A deficiência de G6PD impede a regeneração do NADPH, deixando a hemácia vulnerável a danos oxidativos na membrana celular por drogas como a sulfa.
A deficiência de G6PD é a enzimopatia eritrocitária mais comum no mundo, com herança ligada ao X. A enzima é crucial na via das pentoses-fosfato para gerar NADPH, que protege a célula contra radicais livres. Na sua ausência, o estresse oxidativo causa a desnaturação da globina. O quadro clínico clássico é de uma criança do sexo masculino que, após uso de certas medicações (sulfas, nitrofurantoína, antimaláricos) ou ingestão de fava, desenvolve hemólise aguda intravascular e extravascular. O tratamento baseia-se na suspensão do agente causal e suporte, incluindo transfusão se necessário.
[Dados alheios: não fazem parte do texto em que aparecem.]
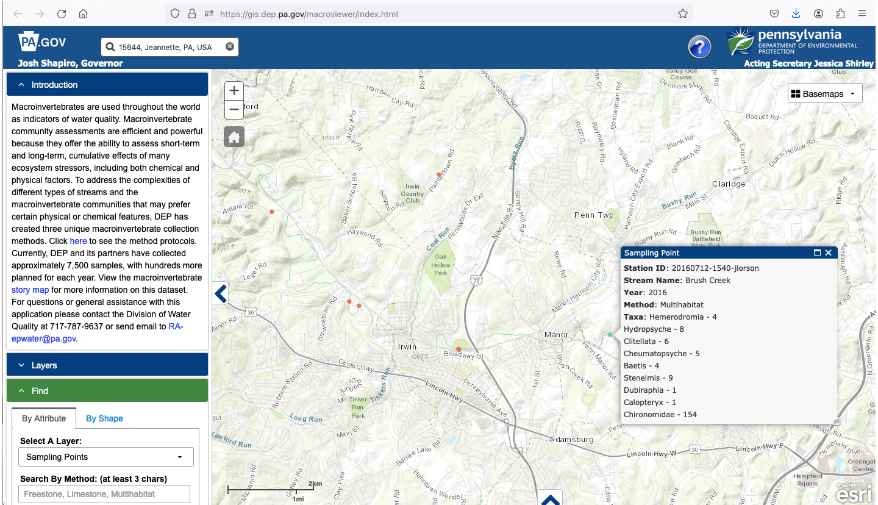Switch to the By Shape tab
Viewport: 878px width, 505px height.
(x=104, y=418)
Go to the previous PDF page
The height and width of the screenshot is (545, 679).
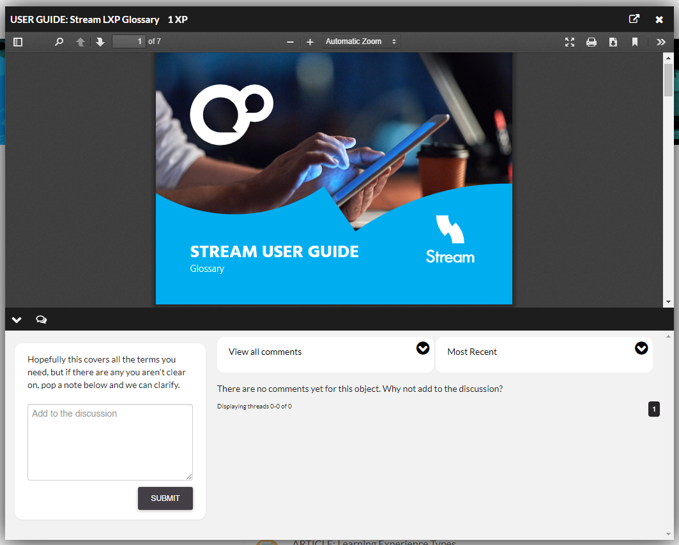[80, 42]
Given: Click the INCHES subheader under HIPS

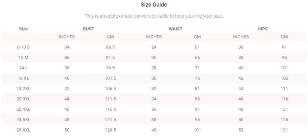Looking at the screenshot, I should (241, 37).
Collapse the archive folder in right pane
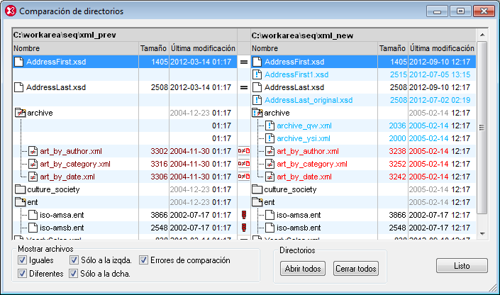This screenshot has height=295, width=500. 257,113
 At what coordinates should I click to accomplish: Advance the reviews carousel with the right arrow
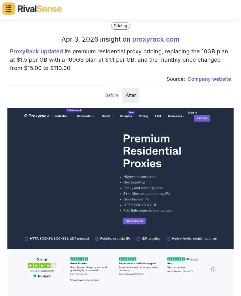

Medicamentos como o sulfametoxazol induzem a formação de espécies reativas de oxigênio. Sem a enzima G6PD, a hemácia não produz NADPH suficiente para manter a homeostase redox, resultando em oxidação da hemoglobina e dano à membrana celular.
Observa-se queda abrupta da hemoglobina, reticulocitose importante, icterícia indireta, elevação de LDH e hemoglobinúria (urina escura). No esfregaço, podem aparecer 'bite cells' (células mordidas).
O mecanismo principal é o dano à membrana celular eritrocitária decorrente da precipitação de hemoglobina oxidada (corpúsculos de Heinz), que leva à destruição prematura da célula no baço ou na circulação.